Bristol-Myers Squibb and Mead Johnson may be obtained at the SEC’s web site at www.sec.gov, and those documents may also be obtained for free, as applicable, from Bristol-Myers Squibb at www.bms.com or Mead Johnson at www.meadjohnson.com.

This announcement is for informational purposes only and is neither an offer to sell nor an offer to buy any securities or a recommendation as to whether you should participate in the exchange offer. The offer is made solely by the exchange offer prospectus.
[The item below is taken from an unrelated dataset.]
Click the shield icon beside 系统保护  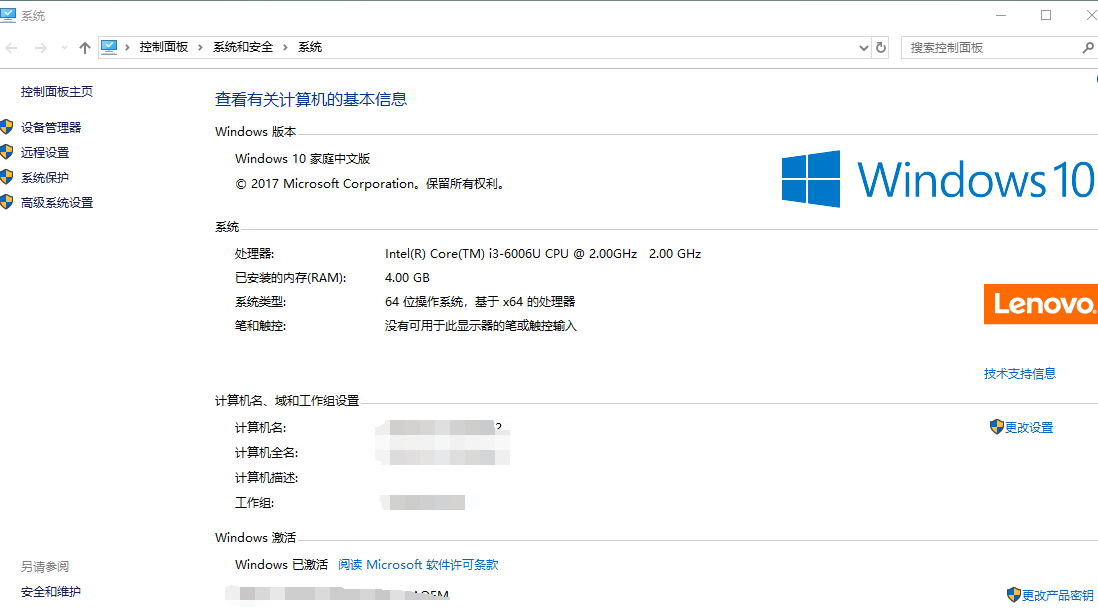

Forward-Looking Statements

Certain statements contained in this press release may constitute “forward-looking statements”. All statements in this press release, other than those relating to historical information or current condition, are forward-looking statements. Such forward-looking statements are based on current expectations and involve inherent risks and uncertainties, including factors that could delay, divert or change any of them, and could cause actual outcomes and results to differ materially from current expectations. No forward-looking statement can be guaranteed. Among other risks, there can be no guarantee that the exchange offer will be completed, or if it is completed, that it will close within the anticipated time period. Bristol-Myers Squibb and Mead Johnson undertake no obligation to publicly update any forward-looking statement, whether as a result of new information, future events, or otherwise.